15 Manton Dam and its Pipelines
Manton Dam was constructed by the Commonwealth Government to provide water for military groups defending Darwin. Construction started in December 1938, by mid 1941 the dam was holding water and by 1942 it was completed. The first above ground steel pipeline and elevated water tanks in the town were completed in March 1940. The dam is a concrete arch structure just upstream from the bridge where the Stuart Highway crosses the Manton River 64 km south of Darwin. It is an easy walk from the car park to the dam. Most of the dam wall crest forms the spillway – a spectacular sight when the spillway is operating. Two diesel-powered pumps were installed initially and one of these survives. In 1945 a 33kVpower line was built from Darwin and electric pumps were installed. The dam remained the water supply source for Darwin until 1972 when Darwin River Dam was completed. Manton Dam is now a recreation lake but Power and Water Corporation still own it and it could be used as an emergency water supply as it was in the days after Cyclone Tracy.
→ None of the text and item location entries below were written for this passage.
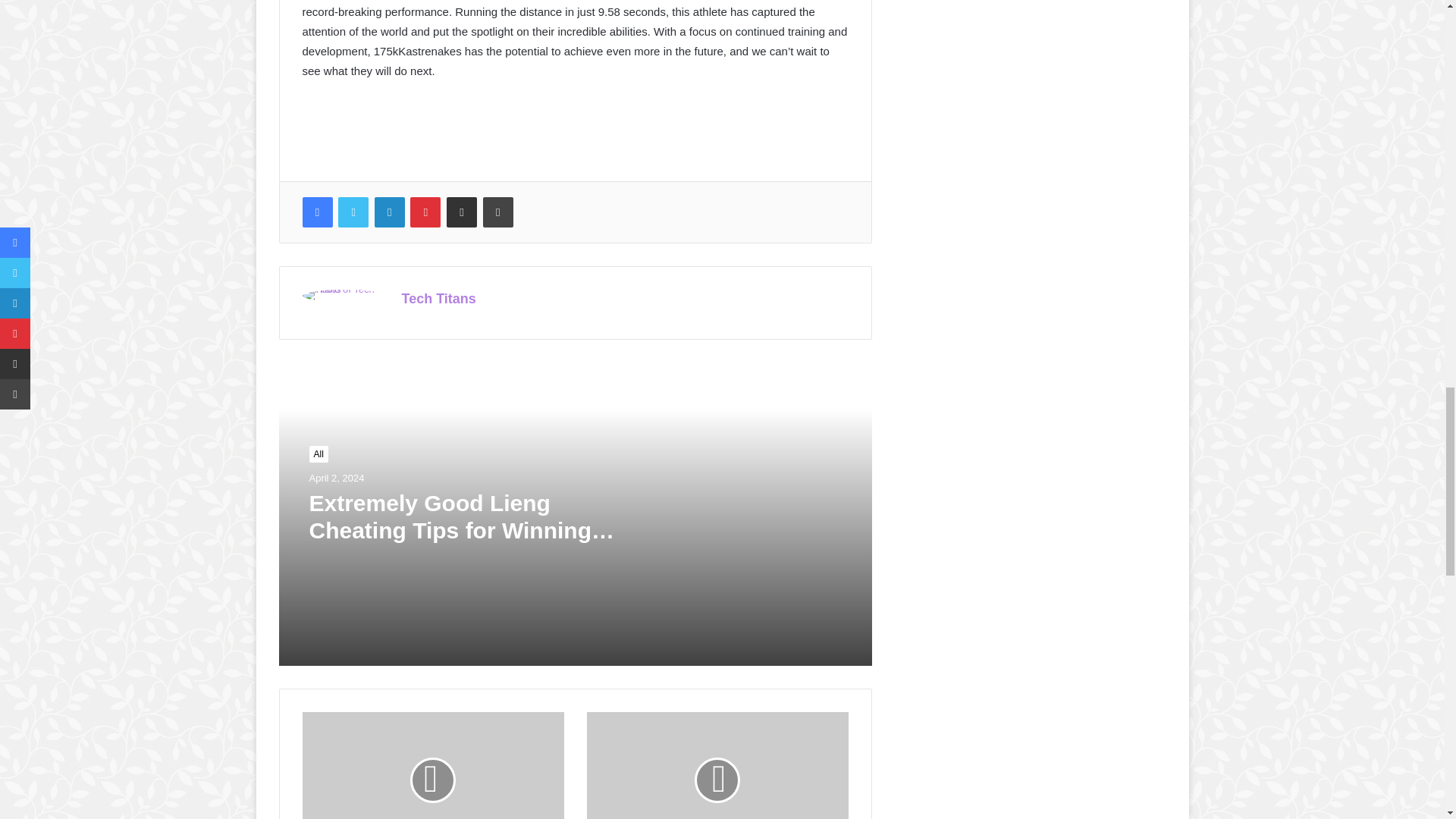
Pinterest (425, 212)
LinkedIn (389, 212)
Facebook (316, 212)
Facebook (316, 212)
Twitter (352, 212)
Twitter (352, 212)
LinkedIn (389, 212)
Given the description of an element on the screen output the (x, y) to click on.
16 World War Two Airstrips along the Stuart Highway
After the bombing of Darwin commenced on 19 February 1942 there was a massive build-up of air defences around Darwin. This included the construction of a number of fighter strips along the Stuart Highway south of Darwin. Many other airstrips, some intended to accommodate heavy bombers, were constructed with a total of 26 along the Stuart Highway. There are three fighter strips, built parallel to and adjacent to the Stuart Highway close to Darwin. These are (16c) Sattler (21 Mile, 34km south of Darwin); (16b) Strauss (28 Mile, 45km south of Darwin) and (16a) Livingstone (33 Mile, 53km south of Darwin). These were equipped with fighter squadrons, Kitty Hawks and later Spitfires tasked to drive enemy bombers and their escort fighters away. After dozens of air raids the tide turned and the last air raid on Australian soil occurred on 12 November 1943. These strips consisted of a bitumen-paved runway 1.6 km long with taxiways and earth revetments for the safe storage of aircraft. Most of the accommodation was tents and maintenance on the aircraft was done in the open. As you drive back from Manton Dam you can drive onto each strip in turn. There are interpretive signs at each site.